BOSTON – It might be hearing the survivors’ haunting voices, singing Yiddish songs recorded after the Holocaust, or maybe it’s listening to romantic songs from the “cabaret” at Westerbork, where Jews awaited weekly transports to death.
With many back-stories to choose from, a new wave of researchers and artists is elevating “music as resistance” to the forefront of Holocaust education. A leading project is the traveling mega-production called “Defiant Requiem: Verdi at Terezin,” a memorial concert for the musical prisoners of the Nazi camp Theresienstadt, also known as Terezin, outside Prague.

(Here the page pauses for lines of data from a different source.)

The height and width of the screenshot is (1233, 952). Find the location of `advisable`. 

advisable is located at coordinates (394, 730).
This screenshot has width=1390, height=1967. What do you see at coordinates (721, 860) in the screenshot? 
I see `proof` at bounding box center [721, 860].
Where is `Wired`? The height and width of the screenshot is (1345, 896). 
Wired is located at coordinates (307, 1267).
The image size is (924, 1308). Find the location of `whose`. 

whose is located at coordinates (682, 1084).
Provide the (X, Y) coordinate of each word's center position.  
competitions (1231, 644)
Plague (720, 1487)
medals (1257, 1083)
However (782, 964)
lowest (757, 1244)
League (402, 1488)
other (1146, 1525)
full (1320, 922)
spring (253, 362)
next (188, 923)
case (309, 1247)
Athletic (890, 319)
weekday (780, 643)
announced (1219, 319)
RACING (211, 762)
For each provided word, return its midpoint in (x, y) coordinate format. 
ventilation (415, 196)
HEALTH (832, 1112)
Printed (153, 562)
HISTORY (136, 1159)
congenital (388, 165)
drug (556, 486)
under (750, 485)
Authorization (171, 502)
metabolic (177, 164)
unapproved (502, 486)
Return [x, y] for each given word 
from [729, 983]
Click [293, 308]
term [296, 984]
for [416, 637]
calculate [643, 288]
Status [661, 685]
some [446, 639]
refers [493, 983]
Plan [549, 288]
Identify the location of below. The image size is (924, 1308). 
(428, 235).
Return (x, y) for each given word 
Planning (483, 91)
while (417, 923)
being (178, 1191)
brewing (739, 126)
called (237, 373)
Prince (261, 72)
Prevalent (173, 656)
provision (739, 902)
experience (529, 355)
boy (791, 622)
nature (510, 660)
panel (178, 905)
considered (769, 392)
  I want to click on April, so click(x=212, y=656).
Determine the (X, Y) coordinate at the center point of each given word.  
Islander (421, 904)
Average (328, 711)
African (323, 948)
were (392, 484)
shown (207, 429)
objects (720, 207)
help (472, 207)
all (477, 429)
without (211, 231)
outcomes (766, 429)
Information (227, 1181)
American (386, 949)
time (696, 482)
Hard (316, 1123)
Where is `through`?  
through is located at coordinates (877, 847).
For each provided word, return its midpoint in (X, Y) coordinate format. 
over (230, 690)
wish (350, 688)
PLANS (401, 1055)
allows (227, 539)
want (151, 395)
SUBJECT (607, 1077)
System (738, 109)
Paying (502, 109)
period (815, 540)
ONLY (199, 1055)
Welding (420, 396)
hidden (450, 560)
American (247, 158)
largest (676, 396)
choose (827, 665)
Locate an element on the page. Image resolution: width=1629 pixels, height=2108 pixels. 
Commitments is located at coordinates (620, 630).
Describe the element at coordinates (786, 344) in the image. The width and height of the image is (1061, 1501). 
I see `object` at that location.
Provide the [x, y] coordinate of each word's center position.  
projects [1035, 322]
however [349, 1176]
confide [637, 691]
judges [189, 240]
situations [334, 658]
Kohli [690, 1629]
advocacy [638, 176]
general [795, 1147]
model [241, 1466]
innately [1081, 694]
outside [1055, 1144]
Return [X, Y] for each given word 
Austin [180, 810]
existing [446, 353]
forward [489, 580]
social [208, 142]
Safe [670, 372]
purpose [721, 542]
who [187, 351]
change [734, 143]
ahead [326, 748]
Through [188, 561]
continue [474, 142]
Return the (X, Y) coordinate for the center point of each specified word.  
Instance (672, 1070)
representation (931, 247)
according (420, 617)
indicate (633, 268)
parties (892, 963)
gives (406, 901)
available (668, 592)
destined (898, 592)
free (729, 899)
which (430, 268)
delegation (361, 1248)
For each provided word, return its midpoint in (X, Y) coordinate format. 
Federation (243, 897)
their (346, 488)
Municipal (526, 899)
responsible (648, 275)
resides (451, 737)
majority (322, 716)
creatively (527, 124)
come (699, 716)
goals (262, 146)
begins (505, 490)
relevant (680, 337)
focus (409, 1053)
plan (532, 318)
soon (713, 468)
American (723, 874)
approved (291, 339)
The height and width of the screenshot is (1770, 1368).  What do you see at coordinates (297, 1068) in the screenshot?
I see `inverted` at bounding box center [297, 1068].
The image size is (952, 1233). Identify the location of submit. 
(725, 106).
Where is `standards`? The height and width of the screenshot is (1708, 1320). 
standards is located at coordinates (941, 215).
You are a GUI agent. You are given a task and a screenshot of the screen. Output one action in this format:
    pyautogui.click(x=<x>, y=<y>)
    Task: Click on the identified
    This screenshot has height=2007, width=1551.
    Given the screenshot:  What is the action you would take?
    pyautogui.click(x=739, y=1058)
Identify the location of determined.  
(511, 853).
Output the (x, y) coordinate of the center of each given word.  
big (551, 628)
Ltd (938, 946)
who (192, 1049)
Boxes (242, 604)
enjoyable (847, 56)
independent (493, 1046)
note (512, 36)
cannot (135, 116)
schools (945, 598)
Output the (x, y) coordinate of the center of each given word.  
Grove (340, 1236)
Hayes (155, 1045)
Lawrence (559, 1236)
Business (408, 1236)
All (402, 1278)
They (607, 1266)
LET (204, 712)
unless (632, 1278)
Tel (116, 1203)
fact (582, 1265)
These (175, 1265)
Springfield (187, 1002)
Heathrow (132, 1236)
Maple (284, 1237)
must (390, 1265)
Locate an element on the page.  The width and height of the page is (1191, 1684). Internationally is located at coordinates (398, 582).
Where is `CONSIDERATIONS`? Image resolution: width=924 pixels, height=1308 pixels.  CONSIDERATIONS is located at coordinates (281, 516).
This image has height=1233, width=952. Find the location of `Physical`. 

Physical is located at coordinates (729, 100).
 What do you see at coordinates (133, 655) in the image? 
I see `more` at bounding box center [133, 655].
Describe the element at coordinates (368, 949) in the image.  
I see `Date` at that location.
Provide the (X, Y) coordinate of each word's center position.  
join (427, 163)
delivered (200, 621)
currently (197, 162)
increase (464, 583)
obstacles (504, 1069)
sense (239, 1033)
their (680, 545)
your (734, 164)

Launched in 2002, the production hinges on a lavish, full orchestra performance of Giuseppe Verdi’s seminal Requiem, a Roman Catholic funeral mass. It was this complex Latin arrangement that Jewish conductor Raphael Schachter, imprisoned in Theresienstadt, chose to perform with a chorus of 150 fellow prisoners in 1943.
To build their story around the 84-minute Verdi masterpiece, “Defiant Requiem” creators interspersed it with live narration, video testimony from Theresienstadt survivors, and “show” footage shot by Nazis inside the camp. The finished product has been performed more than 30 times around the world, and recently wrapped a coast-to-coast US tour.